# The First 10 Days with My Pet Dove



## Amani (Feb 25, 2015)

Paloma Rainbow's been home with her new family over a week now. She's already growing up so much.

She came home with patches of spikey pinfeathers, but after lots of preening she is soft and fluffy everywhere now.

Her color is morphing a bit as her new feathers come in so that her head and breast are getting a more violet cast instead of soft brown - I'm thinking that might mean she's tangerine pearled?

She eats her fortified dove food like a little piggy and has really rounded out, and feels a little heavier. The breeder said she was born right around new year, so that makes her 11.5 weeks old now.

She ate a lot of grit in the first several days, but it's now leveled off. I think perhaps she needed that calcium while going through her molt?

She had her first test flight - after days of trying to exercise her silky-mutation wings, she took a jump from my hand to the floor and landed softly. Since then she's "flown" (more like glided) about once each day but I think it takes a lot of courage because she seems to work herself up to it each time!

She's happy sleeping on a plexiglass platform that my husband made for her. We are hoping that the flat but transparent platform is kind on her feet and comfortable, but doesn't give her the feeling of being secure enough to lay eggs. 

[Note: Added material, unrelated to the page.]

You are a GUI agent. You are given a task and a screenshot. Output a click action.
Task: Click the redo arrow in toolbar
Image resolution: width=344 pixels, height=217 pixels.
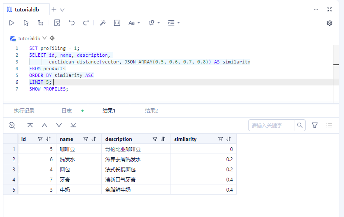pos(86,23)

Her perch had been about 1" from the cage bottom and her platform about 2" above that because we saw that she could barely hop. I wondered if she would always be so differently abled due to her silky mutation. But it seems as she gets bigger and stronger, and perhaps as her feathers are growing, she has more ability. So this morning, I moved her perch up to about 4" above the cage floor, and her platform about 6" above that. She seems to be getting from place to place okay!

She is 100% tame, which is a huge relief to me as I wasn't sure I knew how to tame her well. Her second day home, she was indicating lots of interest in us so I picked her up and she seemed to be very comfortable with it. Now, we spend literally hours together every evening. She perches on my hand and I pet her, talk to her and ruffle her little neck feathers. I have not felt so happy and peaceful since I can remember. She is a darling.

She knows how to step up, and is also happy to let my husband hold her - although she doesn't like him to pet her!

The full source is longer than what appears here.